Read La isla misteriosa Online
Authors: Julio Verne
Harbert refirió en pocas palabras los incidentes de la travesía e insistió sobre el hecho curioso de una especie de resurrección pasajera que se había observado en el espíritu del preso cuando por breves instantes había pasado a ser marino en lo más fuerte de la tormenta.

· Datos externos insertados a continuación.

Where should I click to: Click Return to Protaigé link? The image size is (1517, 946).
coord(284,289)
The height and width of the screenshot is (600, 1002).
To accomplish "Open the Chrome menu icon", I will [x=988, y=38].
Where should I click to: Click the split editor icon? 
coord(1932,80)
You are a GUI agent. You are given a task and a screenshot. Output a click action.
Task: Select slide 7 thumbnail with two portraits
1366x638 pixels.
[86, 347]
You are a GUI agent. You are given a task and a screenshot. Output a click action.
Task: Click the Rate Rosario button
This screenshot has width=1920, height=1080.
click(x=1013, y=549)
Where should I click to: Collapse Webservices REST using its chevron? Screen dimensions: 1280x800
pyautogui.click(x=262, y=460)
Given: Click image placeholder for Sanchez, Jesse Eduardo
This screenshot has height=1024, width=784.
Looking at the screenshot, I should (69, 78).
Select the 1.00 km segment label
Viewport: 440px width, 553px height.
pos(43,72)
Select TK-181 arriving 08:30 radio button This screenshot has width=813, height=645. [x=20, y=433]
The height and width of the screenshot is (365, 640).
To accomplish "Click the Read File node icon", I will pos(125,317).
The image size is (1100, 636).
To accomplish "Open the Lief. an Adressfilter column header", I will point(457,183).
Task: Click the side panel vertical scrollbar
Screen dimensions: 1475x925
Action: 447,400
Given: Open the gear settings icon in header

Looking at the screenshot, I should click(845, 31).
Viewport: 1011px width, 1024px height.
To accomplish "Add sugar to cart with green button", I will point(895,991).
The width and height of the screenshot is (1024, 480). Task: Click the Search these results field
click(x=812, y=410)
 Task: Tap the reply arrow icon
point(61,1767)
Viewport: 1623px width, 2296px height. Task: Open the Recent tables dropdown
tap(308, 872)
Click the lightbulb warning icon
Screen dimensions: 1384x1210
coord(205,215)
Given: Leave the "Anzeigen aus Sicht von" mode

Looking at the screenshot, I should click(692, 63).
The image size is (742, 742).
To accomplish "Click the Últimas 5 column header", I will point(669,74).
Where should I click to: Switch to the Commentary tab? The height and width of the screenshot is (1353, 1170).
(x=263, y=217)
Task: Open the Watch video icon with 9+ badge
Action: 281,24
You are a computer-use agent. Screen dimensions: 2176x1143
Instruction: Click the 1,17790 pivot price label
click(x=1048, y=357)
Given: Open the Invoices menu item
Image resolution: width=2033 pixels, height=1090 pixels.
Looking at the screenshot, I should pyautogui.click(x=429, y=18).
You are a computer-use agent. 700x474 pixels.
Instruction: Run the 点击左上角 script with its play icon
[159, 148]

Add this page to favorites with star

—Bien, Harbert —intervino el ingeniero—, tienes razón en dar grande importancia a ese hecho. Este infortunado no debe ser incurable y quizá la desesperación le ha llevado al estado en que se halla. Aquí se encuentra entre semejantes y, puesto que todavía tiene alma, nosotros salvaremos esa alma.
El náufrago de la isla Tabor, con gran compasión del ingeniero y admiración de Nab, fue sacado de la cámara que ocupaba en la proa del
Buenaventura
y, una vez en tierra, manifestó deseos de huir.
Pero Ciro Smith, acercándose, le puso la mano en el hombro con ademán lleno de autoridad y le miró con amabilidad infinita.
Inmediatamente el desdichado, sufriendo una especie de dominación instantánea, se calmó, bajó los ojos, abatió la cabeza y no opuso resistencia.
—¡Pobre abandonado! —murmuró el ingeniero.
Ciro Smith le observaba atentamente. A juzgar por la apariencia, aquel miserable no tenía nada de humano y, sin embargo, Ciro Smith, lo mismo que Gedeón Spilett, sorprendió en su mirada un vislumbre de inteligencia.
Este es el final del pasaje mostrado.